Artist Disillusionment: Catherine Disher (Mana in the second season) has made no secret of the fact that she hates the show because of irate fans who sent her derogatory and negative letters during (and after) the production of the second season. To this day, she won't talk about the show at fan conventions or participate in DVD commentaries about the show.
Script delays were a constant source of struggle throughout the first season due to the 1988 Writers' Strike. Brothers Greg and Sam Strangis (who were both producers on the show and members of the Writers' Guild and Director's Guild, respectively) often found themselves at odds over what to do, and thus the first three episodes shot after the pilot were written under pseudonyms. As a result, scripts were written and rewritten at breakneck speed — the episode "Goliath is My Name" was hastily cobbled together just so the show could stay in producton, and the writers had to rush another concept together when Paramount vetoed a script at the last minute.
Executive Meddling reared its head in season two. According to an article in TV Zone Magazine, the show's ratings were sliding and barely above that of Friday the 13th: The Series. To that end, Paramount fired Greg Strangis and hired Frank Mancuso Jr. to oversee production. Mancuso jettisoned the present-day mentality of tthe first season, changing to a near-apocalyptic ravaged landscape that was set 20 Minutes into the Future, culled several cast members and made the material muchDarker and Edgier. To say this didn't go over well with fans is an Understatement.
Several key production changes meant there was little-to-no sense of continuity through the episodes. Executive script consultant Jeremy Hole only oversaw five episodes before being hospitalized and never coming back. Story editor Jim Trombetta left his post two months after being hired. It got so bad that Jared Martin and Adrian Paul acted as de facto story editors for a stretch of episodes.
Mancuso Jr. was reportedly angered that the show wasn't changing fast enough (even beyond its shift between seasons). Although the ratings did eventually stop their slide, it came at a very late point and funders pulled their backing. Though the show was cancelled soon after this, it did come early enough that (unusually for any television show) the creators had time to wrap up several story arcs and have a proper ending.

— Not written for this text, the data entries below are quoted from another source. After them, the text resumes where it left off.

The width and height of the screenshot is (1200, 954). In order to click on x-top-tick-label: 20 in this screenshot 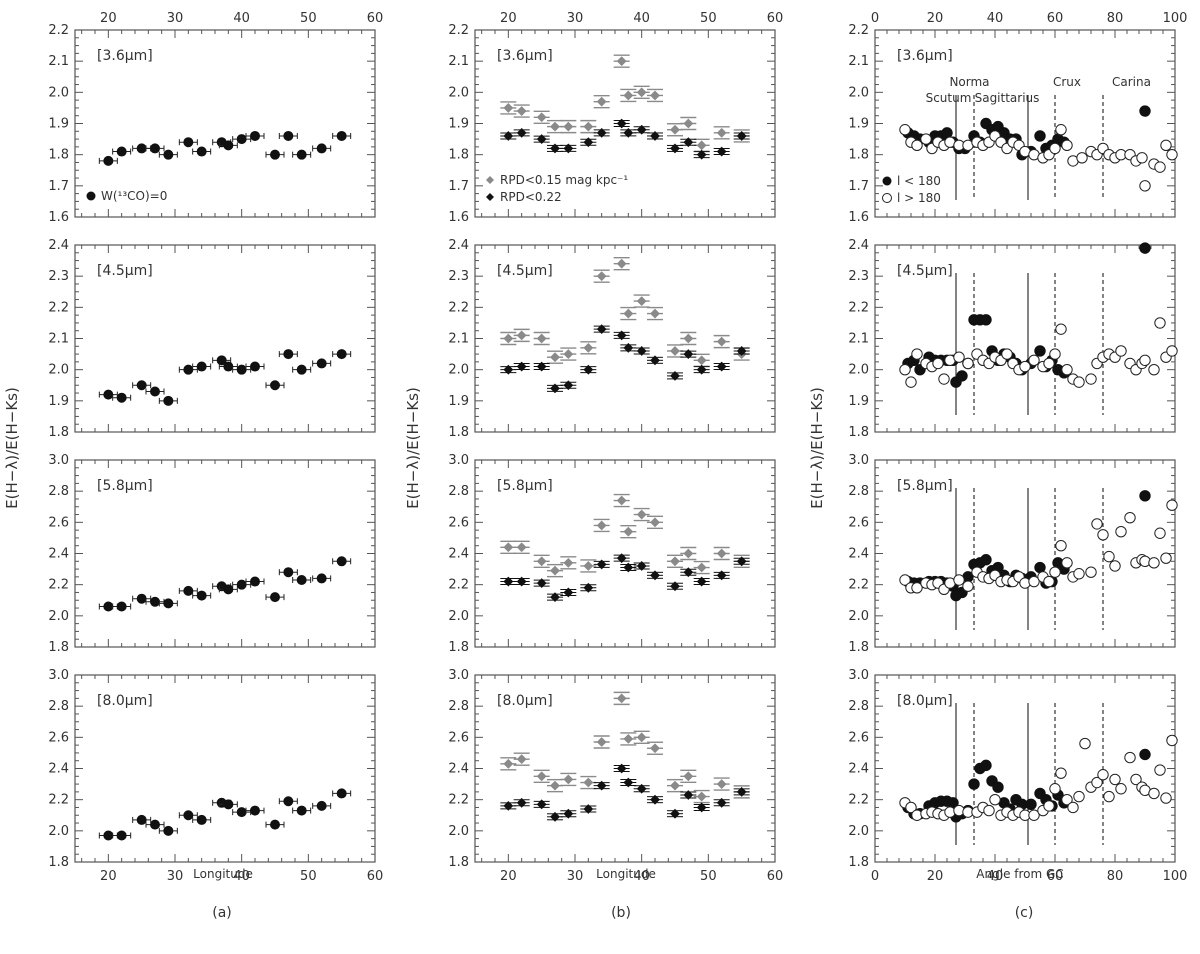, I will do `click(936, 18)`. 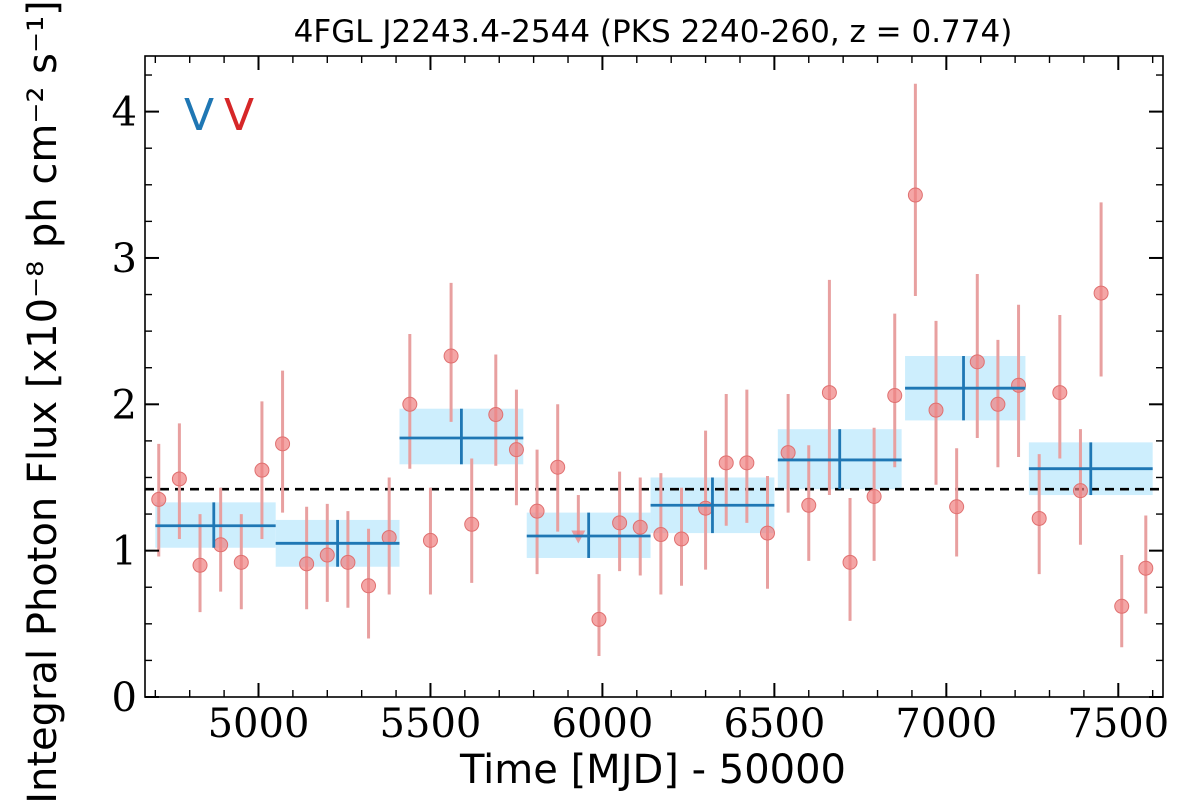 What do you see at coordinates (124, 259) in the screenshot?
I see `y-tick-label: 3` at bounding box center [124, 259].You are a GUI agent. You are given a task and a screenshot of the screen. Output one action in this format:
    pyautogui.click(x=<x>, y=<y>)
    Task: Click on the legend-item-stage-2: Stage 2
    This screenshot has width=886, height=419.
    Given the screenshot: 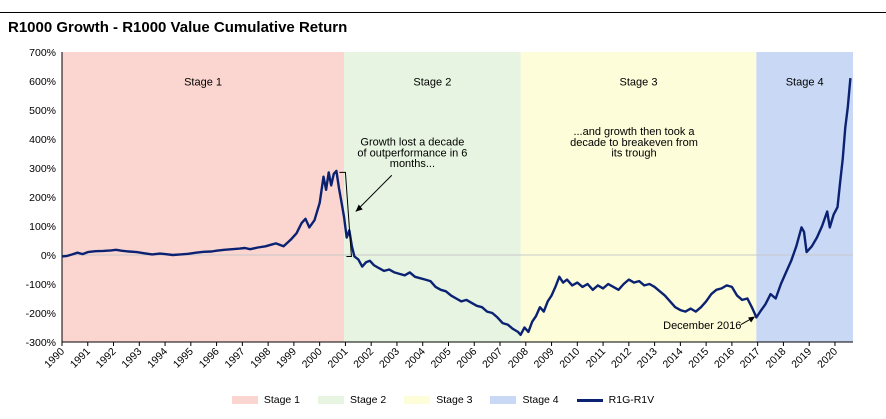 What is the action you would take?
    pyautogui.click(x=352, y=400)
    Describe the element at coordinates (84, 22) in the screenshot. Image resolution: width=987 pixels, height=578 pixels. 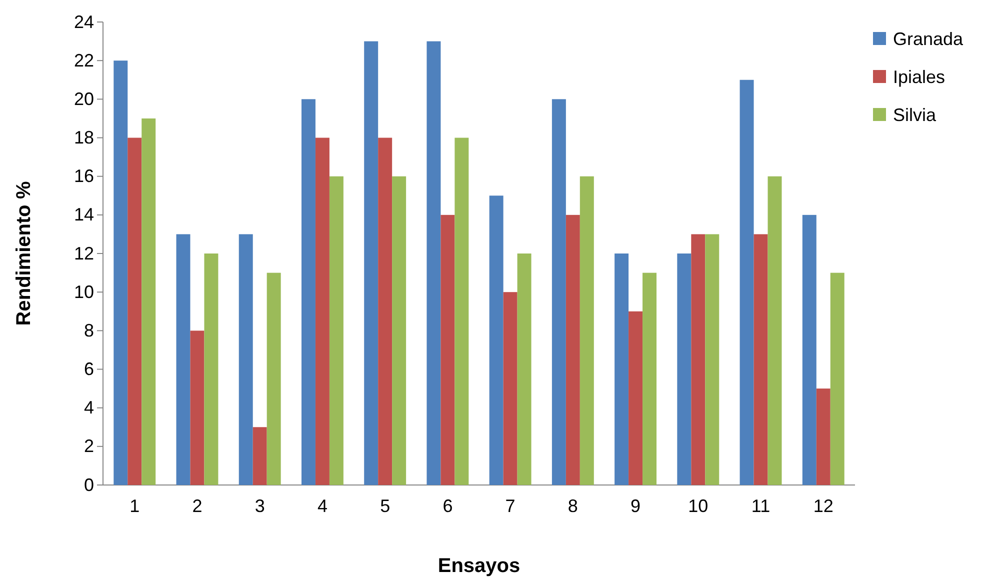
I see `y-tick-label: 24` at that location.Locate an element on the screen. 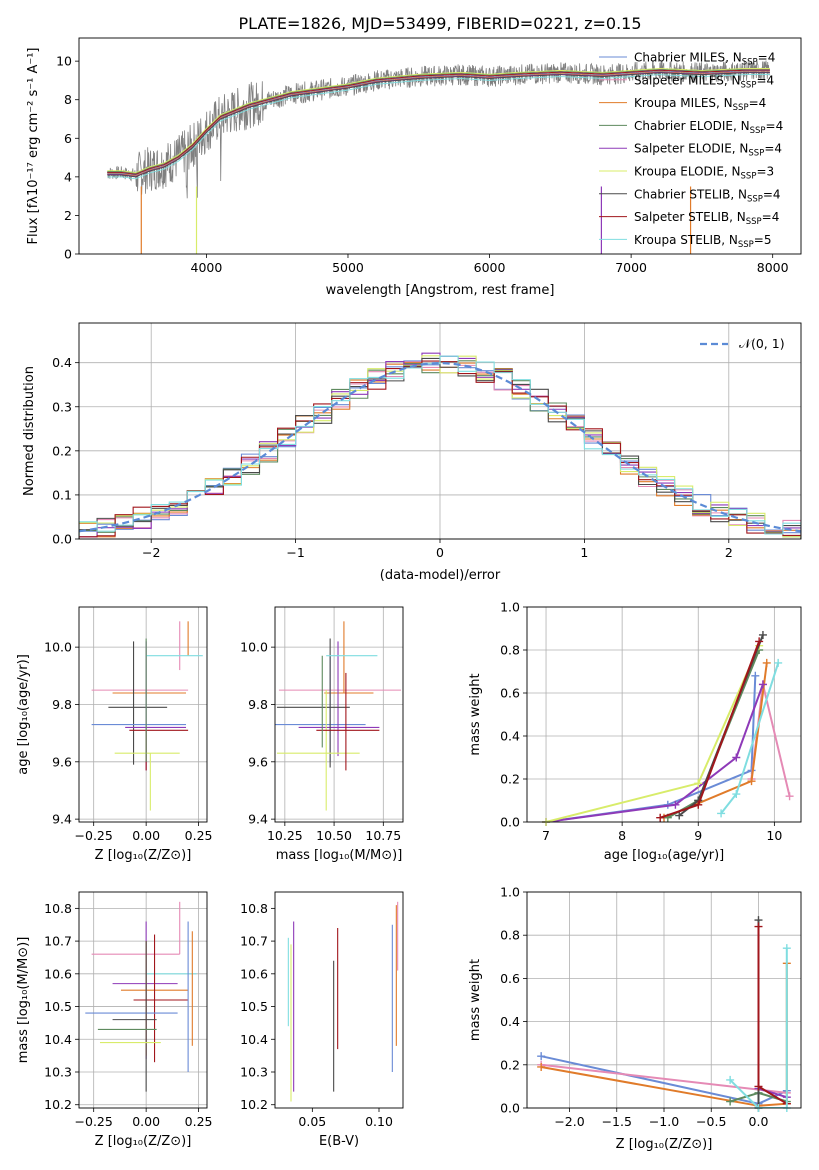  x-tick-label: 10.75 is located at coordinates (383, 836).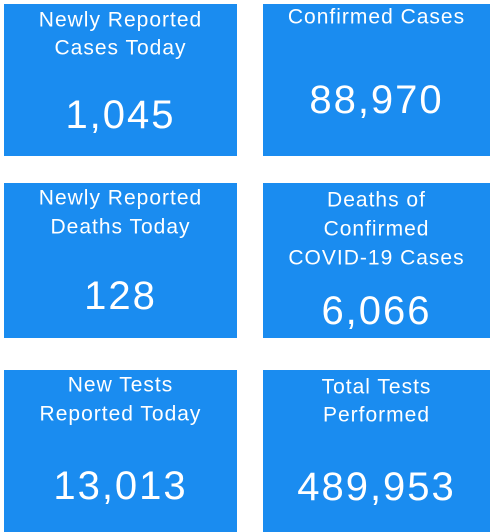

Even the fallout from the show stained several of its actors for many years. Catherine Disher (who played Mana) still refuses to attend fan conventions or speak about her time working on the show, as she received angry and threatening letters from irate fans during production.
You Look Familiar: Denis Forest played Marcus Cole (a renegade militant) in a first-season episode. He was then cast as the Big Bad, Malzor, in the second season. Even more bizarrely, in the second-season premiere, Colonel Ironhorse doesn't comment on how Malzor looks exactly like the individual who once took him hostage and then let him go several months (or years) earlier.
The 2005 film:
Unintentional Period Piece: This Post-9/11 Terrorism Movie isn't explicitly about terrorism. The aliens in Steven Spielberg's version of the story are very obviously meant to be a metaphor for 9/11 and America's feelings of helplessness and insecurity after the attack, and the film employs heavy use of imagery from the disaster to drive that point home.